This post concerns vocabulary, but has a much broader significance to we who are learning Croatian: that is, how a change of just one letter in a word can change the meaning dramatically. To Croats, the two words are entirely unrelated, although we might might wonder why they can't realise what we really mean. And of course, the same applies for a Croat learning English. In language, precision matters!
This post could well be entitled Bloopers I have made, #1.
Just occasionally (ok, often) during lessons with my teacher Mateja (at SpeakCro Online Language School) I make a horrible blunder that causes her to break into laughter – with me, of course, and not at me..
One day she came up on my screen at the start of a lesson sporting a new hairdo. I was impressed, and exclaimed “Joj! Sviđa mi se tvoja koza”. After an initial look of puzzlement, she laughed her head off.
I came to realize that, while I had intended “I like your hair”, I had actually said “I like your goat”!
Well perhaps she does have a goat that appeals to me? OK, so I should have said “Sviđa mi se tvoja kosa”.
Kosa, koza – Is the difference so significant? [Well yes it is]
Sviđaju mi se Matejine koze. I kosa je lijepa također, zar ne?
I like Mateja’s goats. And her hair is nice too, isn’t it?
Mateja does not own goats: this picture was captured in Corvara in the Italian alps, when she was there with friends.

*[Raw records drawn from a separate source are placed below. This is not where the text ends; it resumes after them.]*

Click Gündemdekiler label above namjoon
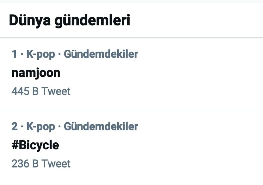 tap(101, 54)
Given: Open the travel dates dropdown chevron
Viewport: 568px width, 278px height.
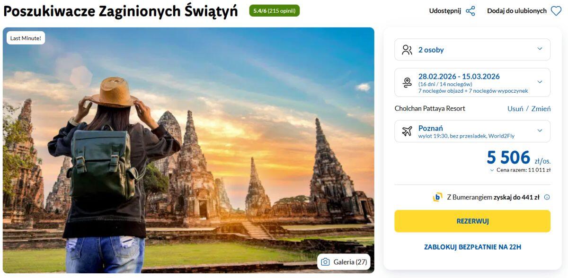Looking at the screenshot, I should click(x=540, y=82).
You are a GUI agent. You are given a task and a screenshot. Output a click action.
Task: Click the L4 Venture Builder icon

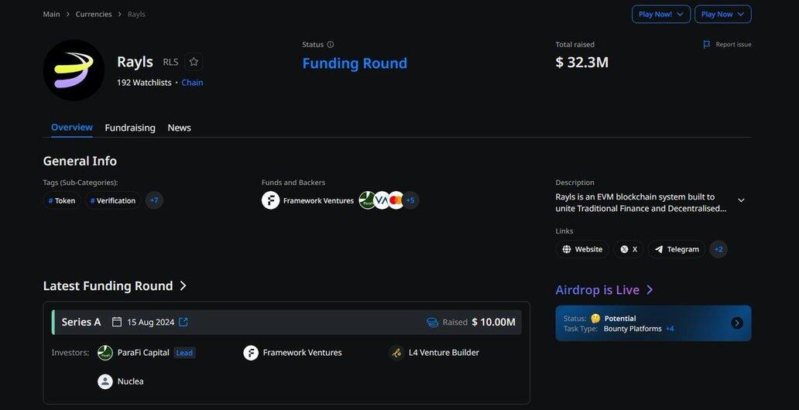(x=396, y=353)
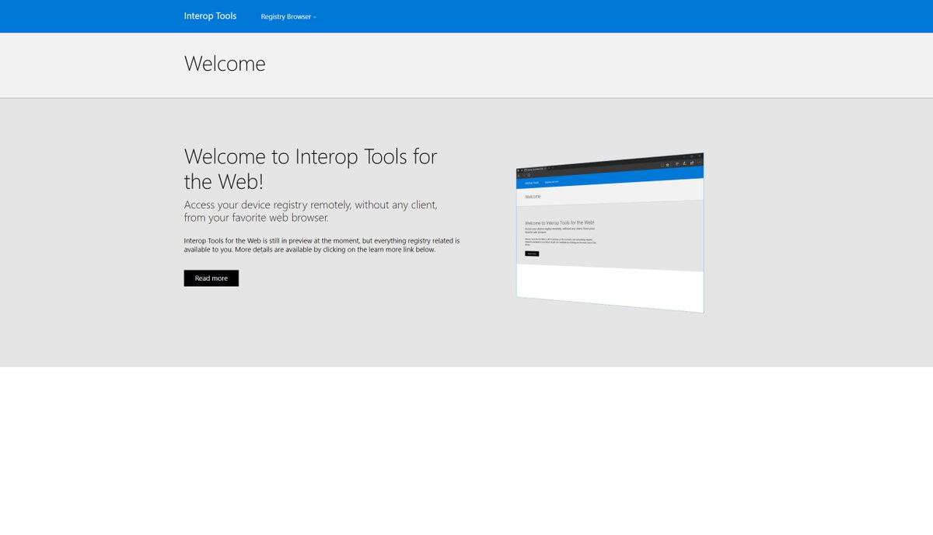Click the notes pen icon in preview
Viewport: 933px width, 535px height.
point(684,163)
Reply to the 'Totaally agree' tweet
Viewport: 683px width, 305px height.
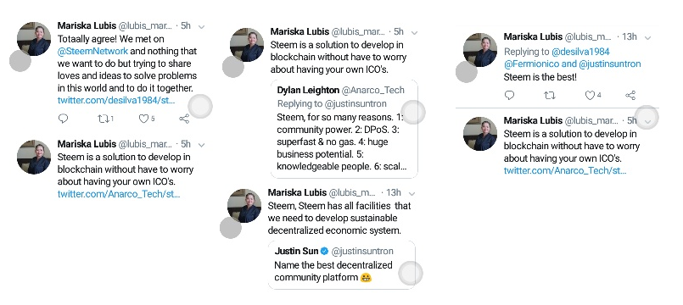click(x=63, y=119)
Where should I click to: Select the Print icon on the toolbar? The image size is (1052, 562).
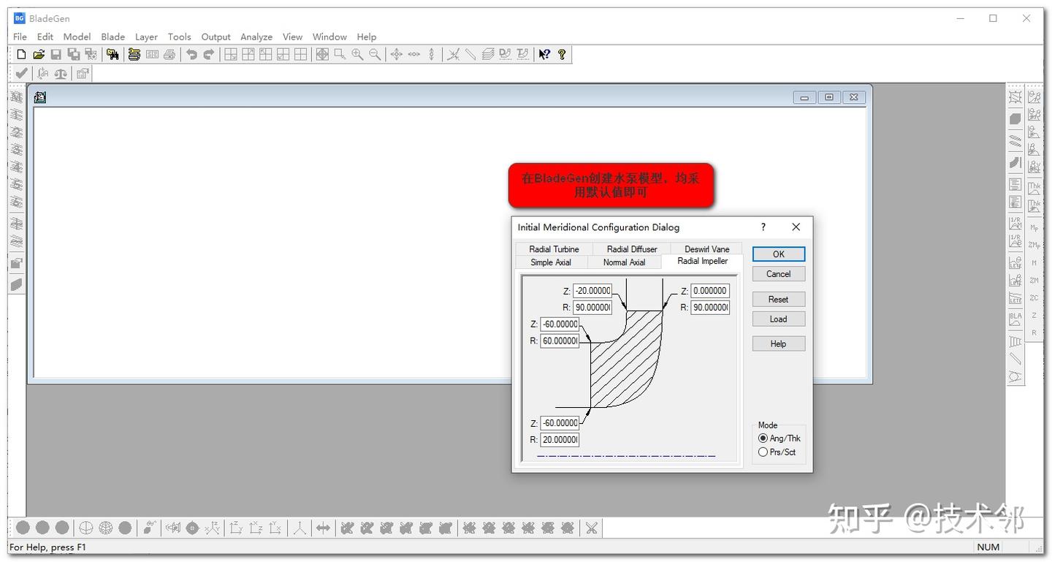point(169,53)
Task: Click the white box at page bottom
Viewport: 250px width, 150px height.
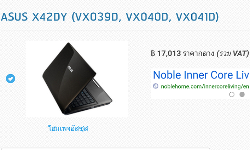Action: tap(105, 149)
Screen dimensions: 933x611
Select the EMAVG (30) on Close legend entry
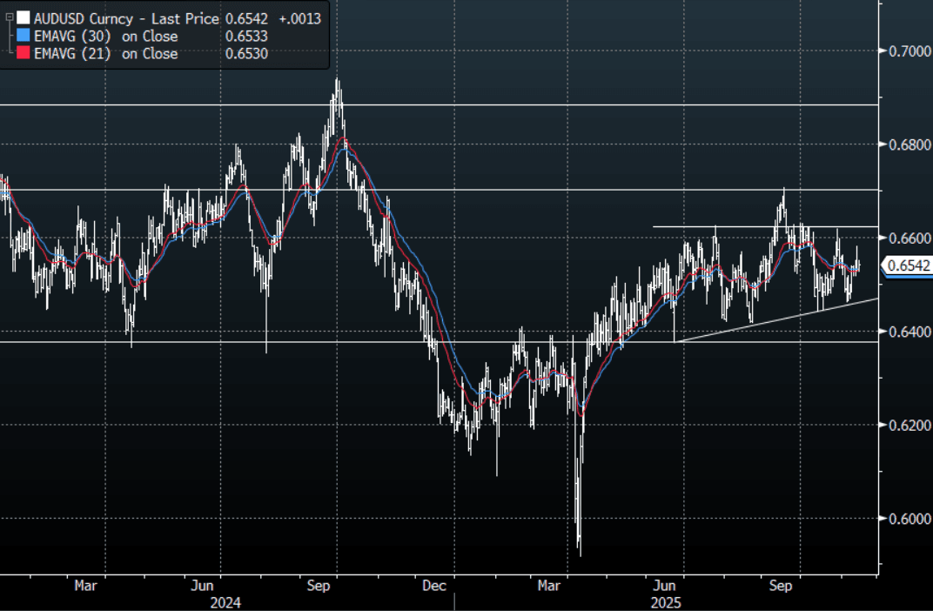click(104, 36)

The trouble is that I will probably make the same mistake again. Or perhaps I’d even say “Sviđa mi se tvoja koža”! (I like your skin.)

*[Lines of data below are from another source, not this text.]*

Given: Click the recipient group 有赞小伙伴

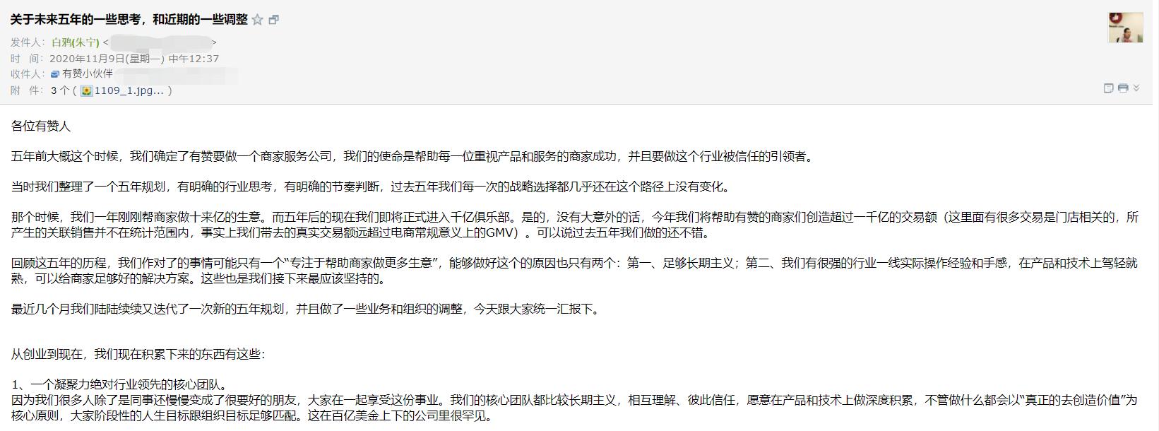Looking at the screenshot, I should (87, 73).
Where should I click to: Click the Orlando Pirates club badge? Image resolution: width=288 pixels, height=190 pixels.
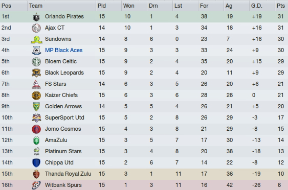(36, 17)
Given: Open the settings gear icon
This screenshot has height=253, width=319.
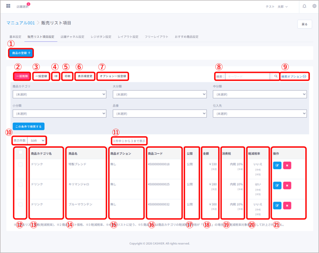Looking at the screenshot, I should click(314, 7).
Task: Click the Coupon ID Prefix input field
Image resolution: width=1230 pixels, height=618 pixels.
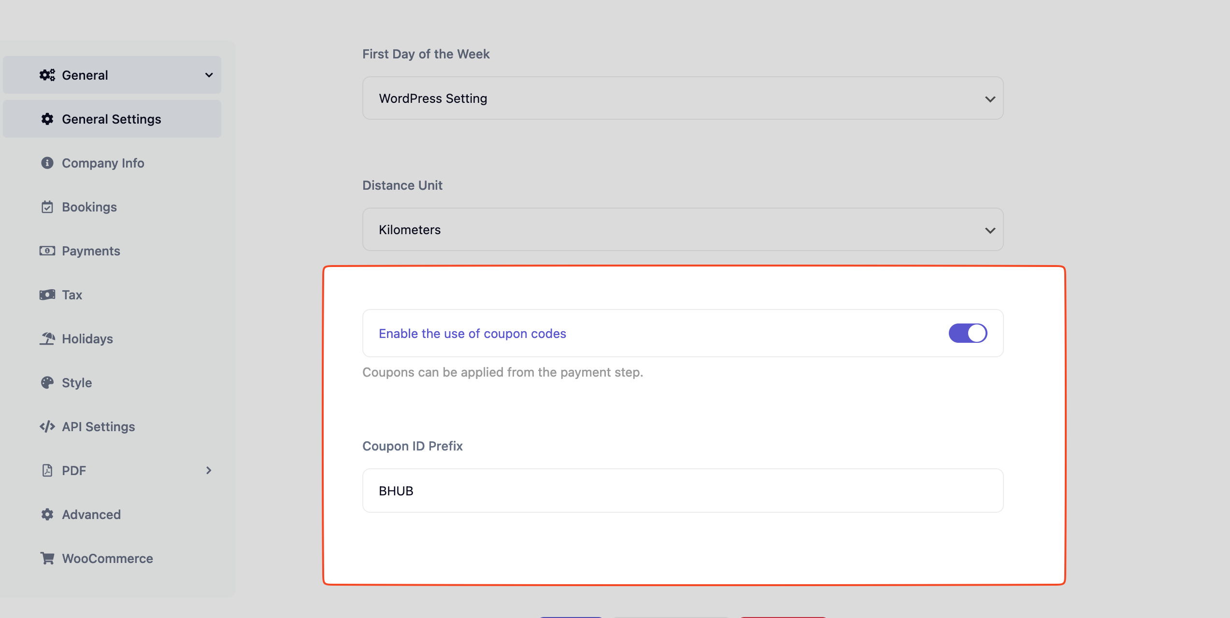Action: pyautogui.click(x=683, y=491)
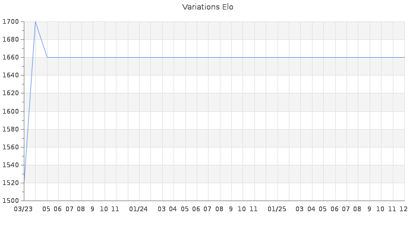Image resolution: width=416 pixels, height=238 pixels.
Task: Select the final 12 x-axis label
Action: [403, 209]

Wow …na slici možemo vidjeti njezinu kosu, njezine koze i njezinu kožu! In the picture, we can see her hair, her goats, and her skin.
Of course this single example (of which there are many) can be generalized to learning any language.
Can you just imagine a Croat learning English who, struggling to find vocab in his mind as he talks, says "mouse" instead of "house", or "hill" instead of "pill", or "melon" instead of "lemon", or "shop" instead of "stop" of "chop"!
And can you just imagine why a Croat is frustrated that we are befuddled when he/she says "The mouse" has 5 rooms."
Croatian language 101, Test 1:
Here are three photos - one of kosa, one of koza and one of koža. Which word goes with which photo?
I console myself with the thought that I’m sure I am not the only one who gets confused. Am I?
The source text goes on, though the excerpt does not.